- Text for analysis
Start of Block
Troubleshooting the Trivy Operator
The Trivy Operator installs several Kubernetes resources into your Kubernetes cluster.
Here are the common steps to check whether the operator is running correctly and to troubleshoot common issues.
So in addition to this section, you might want to check issues, discussion forum, or Slack to see if someone from the community had similar problems before.
Also note that Trivy Operator is based on existing Aqua OSS project - [Starboard], and shares some of the design, principles and code with it. Existing content that relates to Starboard Operator might also be relevant for Trivy Operator, and Starboard's issues, discussion forum, or Slack might also be interesting to check.
In some cases you might want to refer to Starboard's Design documents
Installation
Make sure that the latest version of the Trivy Operator is installed. For this, have a look at the installation options.
End of Block
- What you will do
A) In the Trivy Operator troubleshooting text, why might content about the Starboard Operator also be relevant?
B) Please edit the Trivy Operator troubleshooting text from "So in addition" to "similar problems before.", replacing "discussion forum" with "community forum".
C) According to the Trivy Operator troubleshooting text, what should you make sure of regarding installation?

- Listed records
Start of Block
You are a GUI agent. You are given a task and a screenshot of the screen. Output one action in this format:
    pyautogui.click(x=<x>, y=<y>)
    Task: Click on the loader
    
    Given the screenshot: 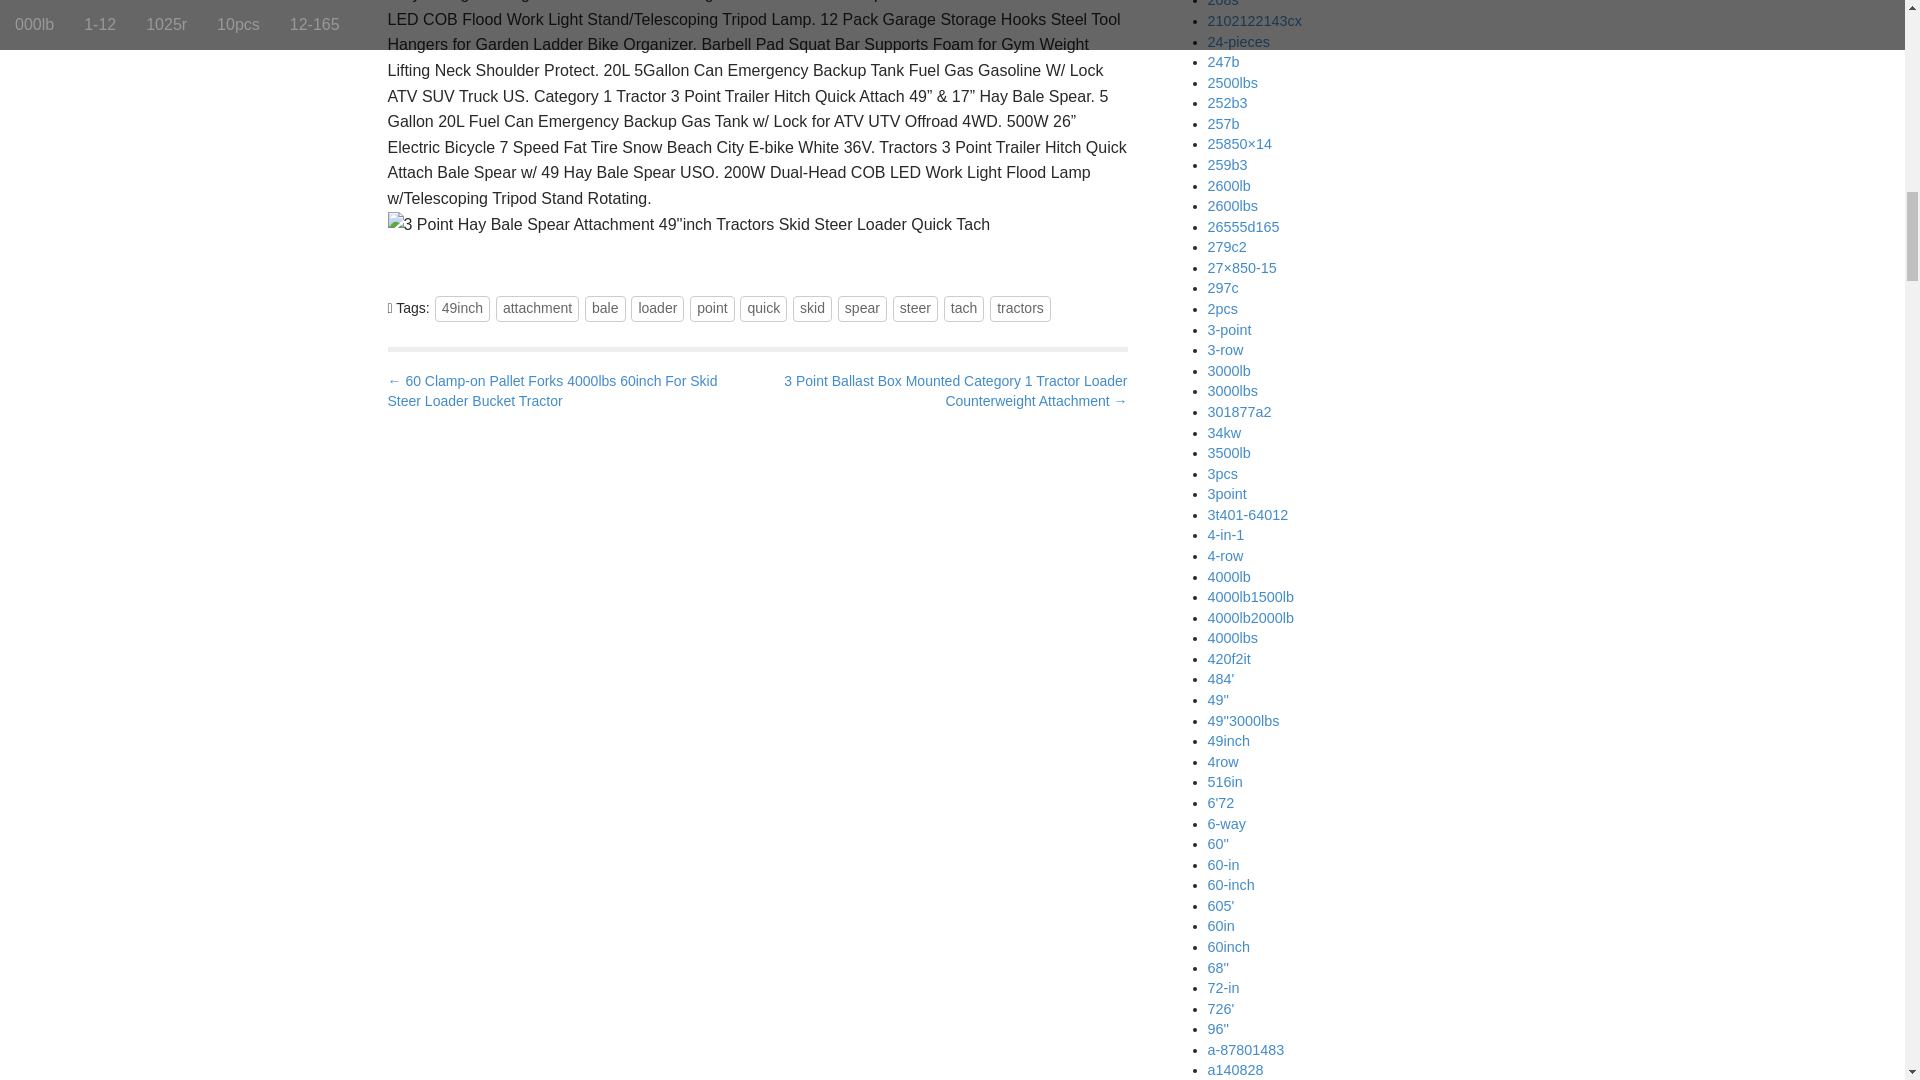 What is the action you would take?
    pyautogui.click(x=657, y=308)
    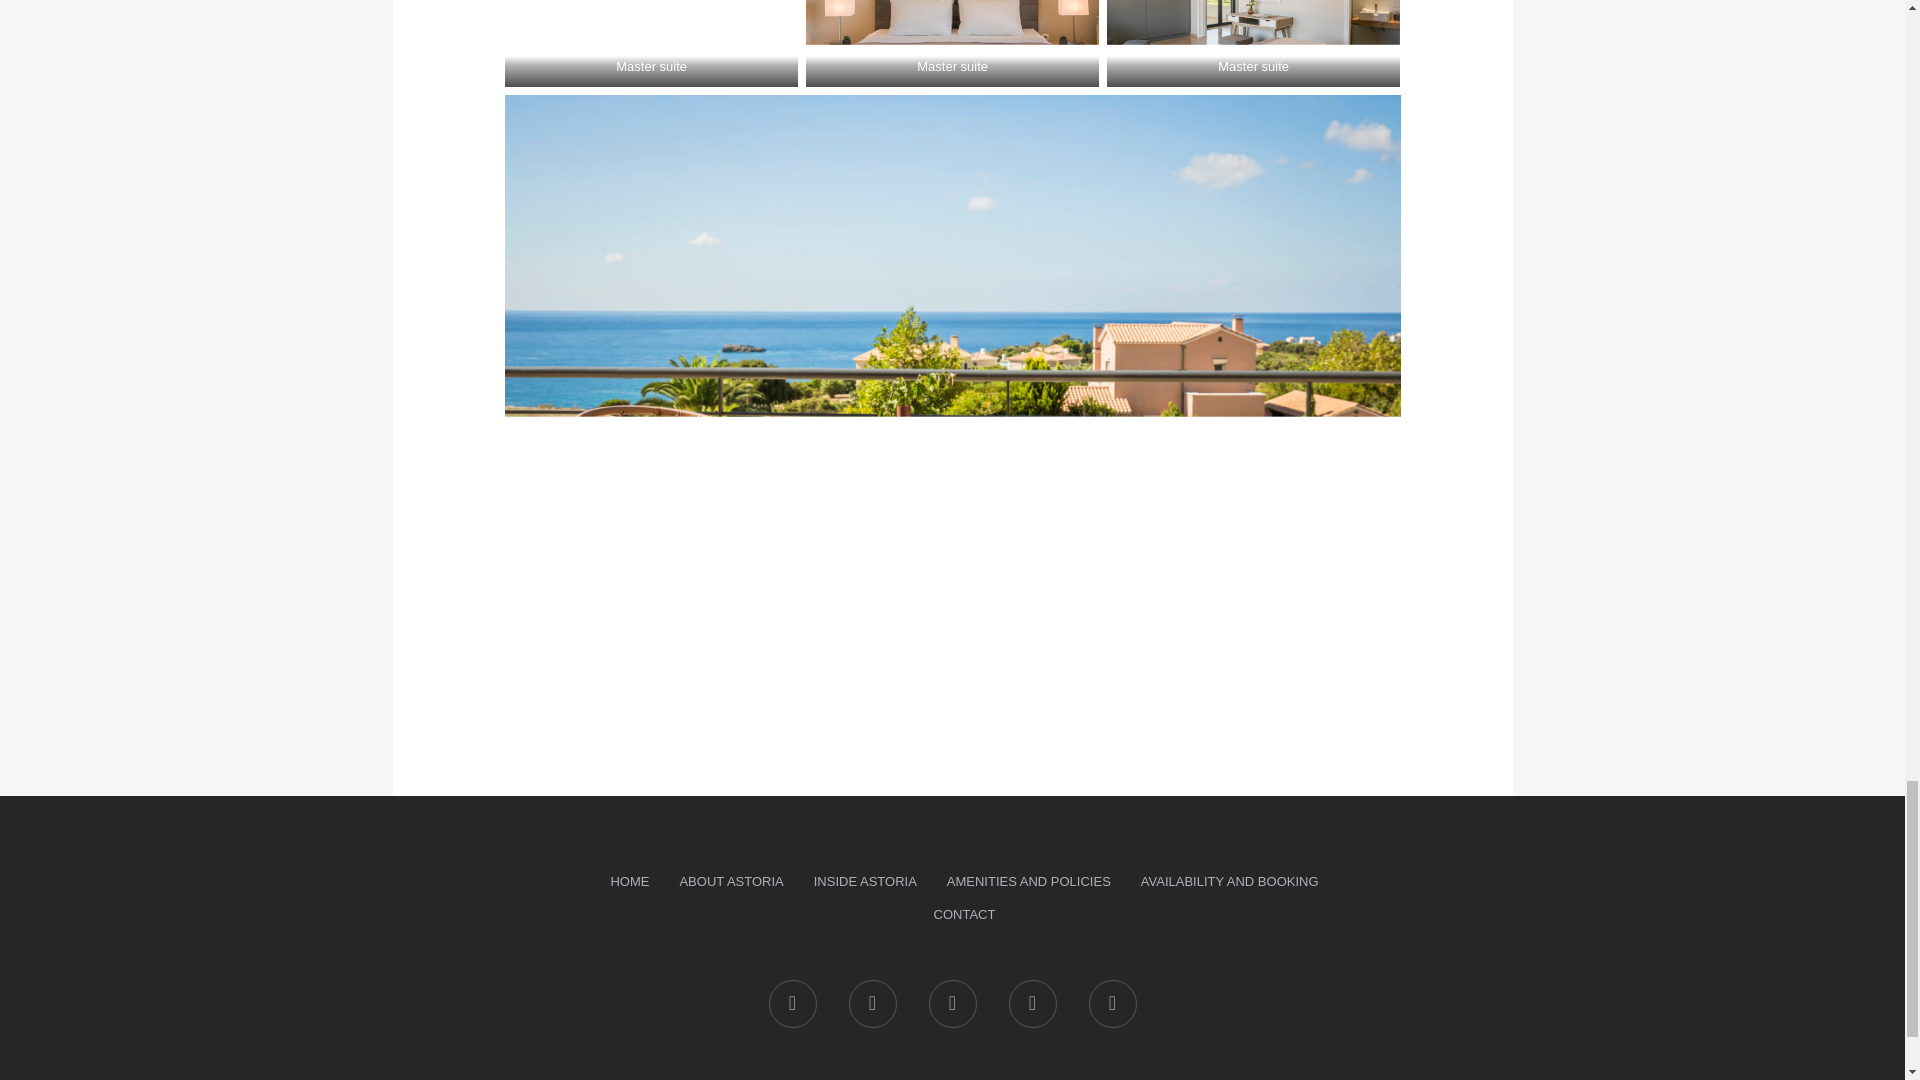 This screenshot has height=1080, width=1920. What do you see at coordinates (864, 882) in the screenshot?
I see `INSIDE ASTORIA` at bounding box center [864, 882].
End of Block
- Expected responses
A) The Trivy Operator is based on Starboard, an existing Aqua OSS project, and shares some of its design, principles and code.

B)
So in addition to this section, you might want to check issues, community forum, or Slack to see if someone from the community had similar problems before.

C) Make sure that the latest version of the Trivy Operator is installed.